Suppose that customers arriving at a bank follow a Poisson distribution with rate λ=5 every 15 minutes. For every customer, the probability that he performs one transaction is 0.4, two transactions 0.3, three transactions 0.2 and four transactions 0.1. Find the expected value and the variance of the number of transactions that will be performed in a 3 hour interval.

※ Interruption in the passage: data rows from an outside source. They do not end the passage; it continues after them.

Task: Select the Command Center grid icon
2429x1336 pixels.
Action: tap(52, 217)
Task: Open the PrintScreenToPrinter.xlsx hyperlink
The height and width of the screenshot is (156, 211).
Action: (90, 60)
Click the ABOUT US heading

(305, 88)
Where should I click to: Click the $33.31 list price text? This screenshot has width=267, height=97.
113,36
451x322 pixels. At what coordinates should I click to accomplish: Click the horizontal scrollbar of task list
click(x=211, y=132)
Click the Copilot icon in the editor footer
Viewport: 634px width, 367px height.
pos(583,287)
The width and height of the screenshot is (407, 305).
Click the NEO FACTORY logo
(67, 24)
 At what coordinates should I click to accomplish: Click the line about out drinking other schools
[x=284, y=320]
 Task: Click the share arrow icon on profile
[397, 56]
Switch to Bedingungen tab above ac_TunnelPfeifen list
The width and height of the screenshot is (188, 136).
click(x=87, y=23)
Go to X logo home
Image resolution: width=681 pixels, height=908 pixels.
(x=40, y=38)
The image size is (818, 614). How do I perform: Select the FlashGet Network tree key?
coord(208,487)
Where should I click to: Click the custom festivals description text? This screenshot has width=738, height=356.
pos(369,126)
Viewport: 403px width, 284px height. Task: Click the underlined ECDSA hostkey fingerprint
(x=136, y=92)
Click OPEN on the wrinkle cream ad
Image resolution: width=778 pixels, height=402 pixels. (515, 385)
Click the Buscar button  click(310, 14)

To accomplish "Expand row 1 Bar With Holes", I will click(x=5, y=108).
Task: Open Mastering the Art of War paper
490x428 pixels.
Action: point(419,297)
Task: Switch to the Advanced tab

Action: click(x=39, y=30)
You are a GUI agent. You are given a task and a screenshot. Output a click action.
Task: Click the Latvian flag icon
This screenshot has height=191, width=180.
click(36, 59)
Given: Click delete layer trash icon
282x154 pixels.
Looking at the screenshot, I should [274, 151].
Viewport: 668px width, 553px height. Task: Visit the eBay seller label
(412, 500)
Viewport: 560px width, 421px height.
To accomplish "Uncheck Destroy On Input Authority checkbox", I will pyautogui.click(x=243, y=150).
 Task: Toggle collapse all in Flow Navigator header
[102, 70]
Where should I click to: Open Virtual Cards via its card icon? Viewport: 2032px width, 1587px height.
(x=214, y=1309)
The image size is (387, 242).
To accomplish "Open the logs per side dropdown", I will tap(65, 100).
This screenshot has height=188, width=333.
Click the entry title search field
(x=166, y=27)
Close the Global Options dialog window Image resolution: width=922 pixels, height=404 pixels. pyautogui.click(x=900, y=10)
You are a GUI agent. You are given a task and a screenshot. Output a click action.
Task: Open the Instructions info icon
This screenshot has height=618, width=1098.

My starting point was to calculate that, per customer the expected value of transactions is $0.4\cdot1+0.3\cdot2+0.2\cdot3+0.1\cdot4=2$

Additionally, if X is the number of customers in a 3 hour interval, $X \sim \operatorname{Pois} \left({5\cdot12}\right)$. So the expected value is 60 customers in 3 hours, in other words 120 transactions in 3 hours. However, I wasn't able to figure out how to calculate the variance of the number of transactions. Does the number of transactions in 3 hours also follow the Poisson distribution or am I missing something?

Answer 1

Let us define $X$ as the random number of customers arriving in a 3 hour interval, so $X \sim \operatorname{Poisson}(\lambda = 60)$ as you noted. Now, for each $i = 1, 2, \ldots, X$, let $T_i$ be the number of transactions that the $i^{\rm th}$ customer to arrive makes, so that $$\Pr[T_i = k] = 0.1 (5 - k), \quad k = 1, 2, 3, 4.$$ We can now calculate $$\operatorname{E}[T_i] = \sum_{k=1}^4 \frac{k(5-k)}{10} = 2, \quad \operatorname{E}[T_i^2] = \sum_{k=1}^4 \frac{k^2(5-k)}{10} = 5,$$ so that $\operatorname{Var}[T_i] = 5-2^2 = 1$. Now we let $$S = \sum_{i=1}^X T_i$$ be the total number of transactions observed in the 3 hour interval. We wish to compute $\operatorname{E}[S]$ and $\operatorname{Var}[S]$. To this end, observe that

$$\begin{align*} \operatorname{E}[S] &= \operatorname{E}_X[\operatorname{E}[S \mid X]] \\[8pt] &= \operatorname{E}_X\left[\sum_{i=1}^X \operatorname{E}[T_i]\right] \\[8pt] &= \operatorname{E}[X \operatorname{E}[T_i]] \\[8pt] &= \operatorname{E}[X]\operatorname{E}[T_i] \\[8pt] &= 2\lambda = 120. \end{align*}$$

This is the law of total expectation. Next, we use the law of total variance:

$$\begin{align*} \operatorname{Var}[S] &= \operatorname{E}[\operatorname{Var}[S \mid X]] + \operatorname{Var}[\operatorname{E}[S \mid X]] \\[8pt] &\overset{\text{ind}}{=} \operatorname{E}[X \operatorname{Var}[T_i]] + \operatorname{Var}[X \operatorname{E}[T_i]] \\[8pt] &= \operatorname{E}[X]\operatorname{Var}[T_i] + \operatorname{E}[T_i]^2 \operatorname{Var}[X]. \end{align*}$$

Now it is a simple matter to recall that $\operatorname{E}[X] = \operatorname{Var}[X] = \lambda$ for a Poisson distribution, and substitute the expectation and variance for $T_i$ that we computed above. Note that this last formula $$\operatorname{Var}[S] = \operatorname{E}[X]\operatorname{Var}[T_i] + \operatorname{E}[T_i]^2 \operatorname{Var}[X]$$ applies to any random variable $S = T_1 + T_2 + \cdots + T_X$ where all the $T_i$s are iid, and $X$ is a nonnegative integer-valued random variable. This formula is frequently found in actuarial contexts.

Answer 2

Let $T$ be the number of transactions in a 3 hour interval, $X$ the number of customers in a 3 hour interval (which is $\sim poisson(60)$ as you found), and $N$ the number of transactions per customer (which has expectation 2 as you say and variance 5 as you can verify). Then we have that $T=\sum_{i=1}^X N$. I personally used the conditional variance formula from here, which is a straightforward calculation after this setup.